Lately, my photographic world has been defined—almost rigidly—by the 28 mm field of view. It’s the lens through which I’ve learned to walk the city, to stay close, to remain present, and to commit to a single way of seeing. That discipline has been essential. It’s shaped my voice, clarified my intent, and anchored my urban photography practice in something honest and repeatable. But discipline, when leaned on too heavily, can quietly turn into pressure.

Today wasn’t about rebellion. It was about permission.

Feeling mentally burnt out rather than creatively blocked, I allowed myself a deliberate detour. I left the 28 mm at home and reached for the most opposite tool I own: a 200 mm prime. Compression instead of context.

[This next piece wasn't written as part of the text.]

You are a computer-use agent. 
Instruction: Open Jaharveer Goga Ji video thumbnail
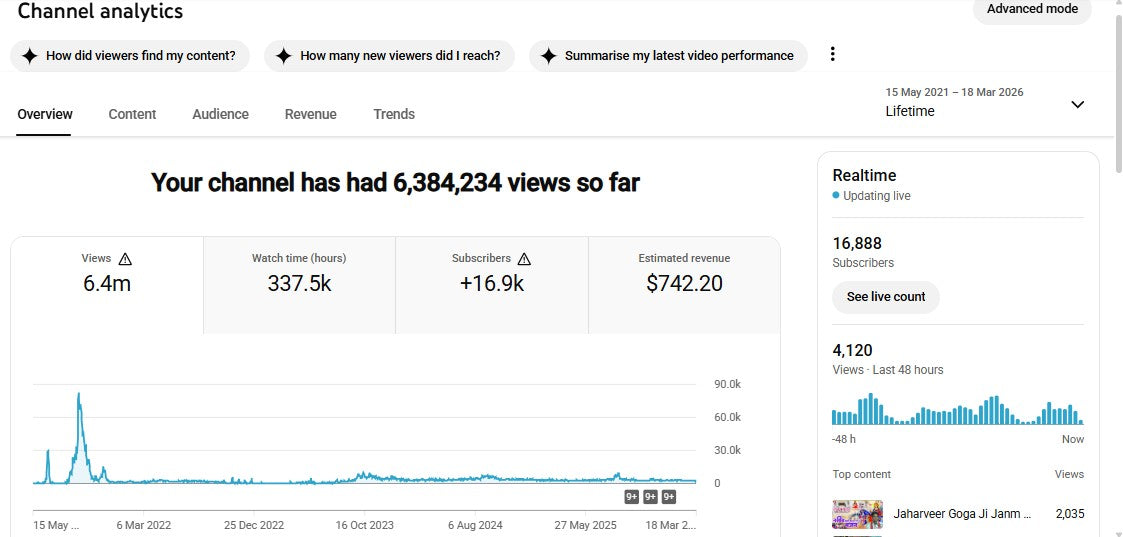[857, 514]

Distance instead of immersion. Observation instead of participation. If the 28 mm demands that I step into the world, the 200 mm asks me to step back and watch it unfold.

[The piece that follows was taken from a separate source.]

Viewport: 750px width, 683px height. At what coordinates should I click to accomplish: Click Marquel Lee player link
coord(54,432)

The self-assigned constraint was simple: make a three-image set about something. Not a portfolio piece. Not a project with longevity. Just three connected frames that needed to speak to one another. The location emerged organically rather than by design—the streetcar ride from Union Station to the Centre Island ferry dock. A liminal space. A pause between destinations. A moving room full of unspoken narratives.

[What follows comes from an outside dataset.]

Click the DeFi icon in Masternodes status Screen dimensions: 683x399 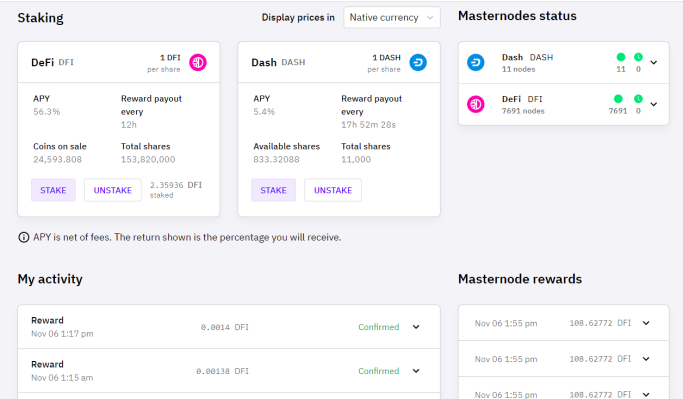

Two of the images were made head-on, direct and unflinching, compressing the space between subject and background until context became suggestion rather than explanation. The third image was quieter: a reflection in the streetcar window. Less literal. More ambiguous.

This short sequence wasn’t about abandoning the 28 mm philosophy—it was about stress-testing it. Stepping away from my usual field of view made its strengths clearer, not weaker. It echoed ideas I’ve explored before: how walking the city sharpens awareness, how constraints fuel intent, and how projects—no matter how small—benefit from structure. It also quietly connected back to recent experiments under Friday night lights, where longer focal lengths and compression taught me different lessons about control, distance, and timing.

In many ways, this three-photo set felt like a palate cleanser. A reminder that seeing is a practice, not a prison. That even within a long-term commitment to a single way of working, there’s room to step sideways, look differently, and return with renewed clarity. The 200 mm didn’t replace my 28 mm worldview—but it refreshed it.

Tomorrow, I’ll happily go back to walking close, wide, and present. Today was about standing still on a moving streetcar, watching the city slide past, and remembering that growth sometimes comes from choosing the long way around.